Mitteleuropa: un laboratorio para el fin de los tiempos
No obstante cuando vociferaba en esos foros, que él llamaba conferencias, era aplaudido y reverenciado por un público en trance. Su gestual delirante, su aguda e incisiva diatriba contra los cimientos de la civilización occidental, le hicieron ser el epígono de esa Austria de fin de ciclo.
Yese temperamento incubó no pocos destinos poéticos: Rilke, el poeta por antonomasia, el fino cantor de los ángeles en la tierra; Paul Celán, el culpable y desgraciado poeta que dejó morir a sus padres por desidia a manos de los nazis y no pudiendo soportar tal carga se suicidó ahogándose en el mar, no sin antes dejar un poema memorable contra la barbarie.
Todos ellos eran la metáfora de la fascinación por el Danubio. Ese periplo espiritual que acaso prefiguraba la melancólica imagen del emperador de México Maximiliano de Habsburgo, hermano de aquél que tanto reverenció el gran Joseph Roth, Francisco José; sí, es el que fue fusilado en México en Querétaro, el del orgullo aristocrático y la esposa loca. La impronta de esa familia imperial por la tragedia; el uno que veía a un imperio hacerse pedazos, el otro que en Juárez vio a su verdugo por querer abolir la soberanía de una nación. Un recurso de las situaciones límite: Roth escribía, mientras que en el cuarto de junto su mujer Friedl Ritchtler deliraba presa de la esquizofrenia. Después desaparecía y él seguía escribiendo de manera febril, hasta que ella aparecía de nuevo bajo la lluvia con un abrigo y al verle se descubría para mostrarle que venía desnuda. Musil odiaba a Karl Kraus, que odiaba a todo el mundo a su vez, y que escribió una obra de teatro monumental llamada: Los últimos días de la humanidad. Musil, por su parte, dejó una obra inacabada, un portento literario llamado El hombre sin cualidades, que llegó sólo a cuatro tomos, donde se narra la vida de una ciudad condenada: la Kakania, que no es otra que Viena, y la historia de un hombre sumido en sus limitaciones y su impotencia ante la inutilidad de la acción: Ulrich. Franz Werfel, Hofamannstal, Artur Schnitzler, Heimito Von Doreder, Stephen Zweig, Elías Canetti, Karel Kapek, hombres marcados por la égida del emperador y por la fragmentación de un imperio más espiritual que real; más un destino que una historia, más una conciencia que una posibilidad.

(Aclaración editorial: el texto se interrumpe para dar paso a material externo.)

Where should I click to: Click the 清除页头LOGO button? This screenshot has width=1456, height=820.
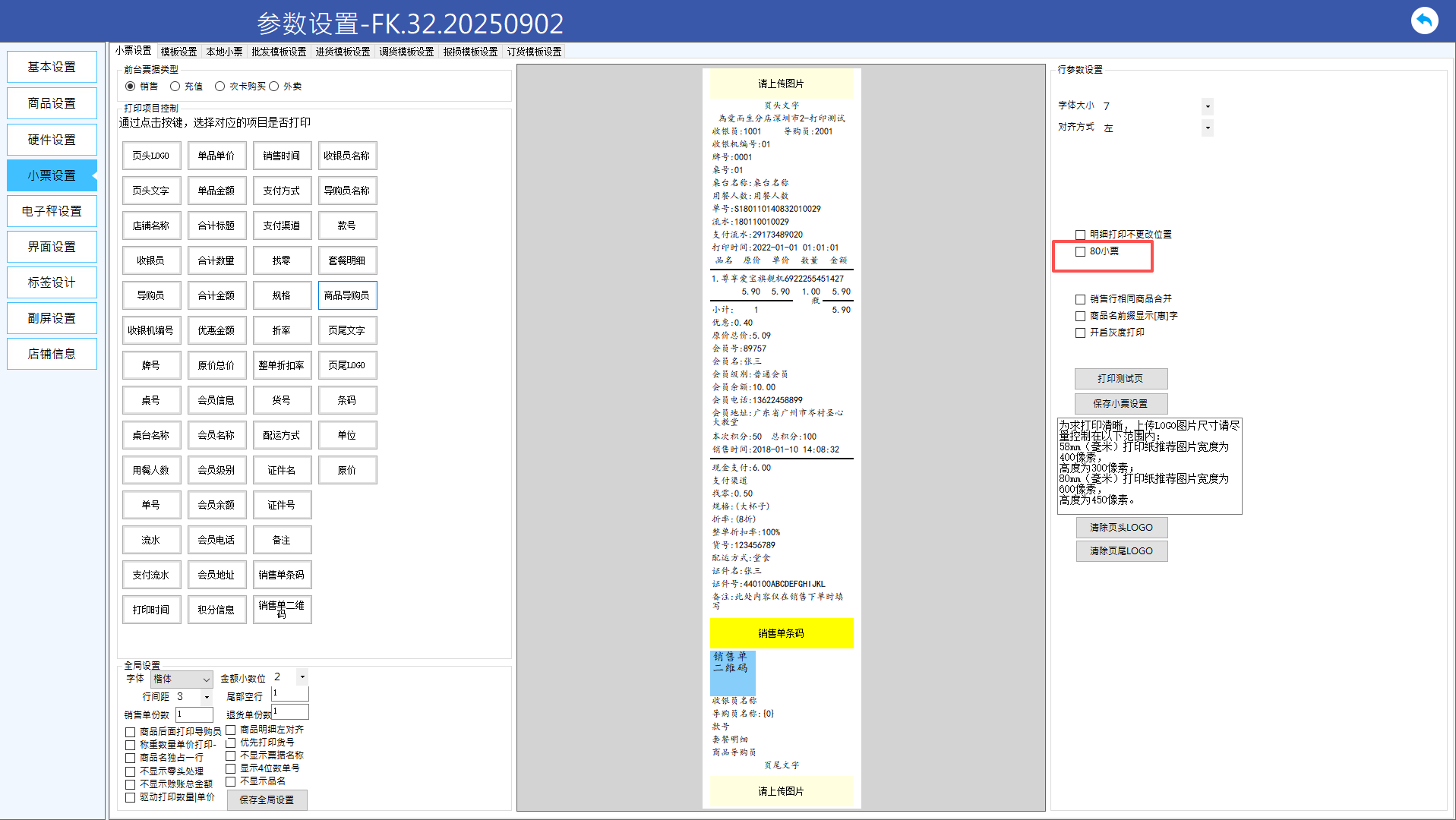click(1121, 528)
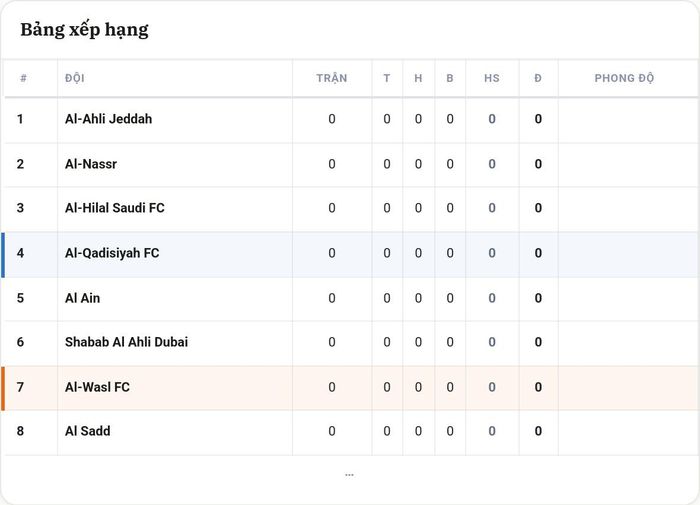Open Al-Ahli Jeddah team link
This screenshot has height=505, width=700.
coord(108,119)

“Los hombres llegan como sucesos y como sucesos desaparecen”, decía Roth en su primera novela El Hotel
Savoy. Este hotel que era un microcosmos, donde había jerarquías y era el sitio para los desterrados y fugitivos, donde un misterioso botones es el representante de Dios en la Tierra. Una metáfora de la casa que nunca tuvo, y la presencia ominosa del padre al que no conoció, como una de esas máscaras que utilizaba para inventarse biografías; a uno de sus interlocutores le decía una parte de su ficticia genealogía y a otro le decía lo contrario. Afirmaba que la patria del auténtico escritor es la lengua. Todos sus personajes eran extranjeros en su propia tierra. Se puede hablar en su escritura de un periodo ruso y un periodo francés. Pero en realidad, la suya era una summa del desarraigo, común en los escritores centroeuropeos de ese tiempo. La totalidad parece ser la palabra clave de estos titanes. Broch, con Los sonámbulos, una trilogía del desencanto, un tratado sobre la condición humana, una radiografía de la fantasmagoría. Así Esch o la anarquía, Pasenow o el realismo, Hugeneau o el romanticismo, son la saga que hace tabla rasa de la historia, porque contempla la fragilidad de los sistemas culturales y disecciona al individuo en su dimensión precaria. Testigos de las guerras y de la megalomanía de su propia patria, estos descastados por partida doble: judíos sujetos a los pogromos y escritores colocados en la periferia, revivieron de su circunstancia en estas obras que son, no más no menos, un recorrido por el Danubio y sus rincones, y que a Roth le dejaron esa frase en los márgenes: “Todos se equivocaron, incluso nosotros: nuestro amor es el único que no se equivoca”.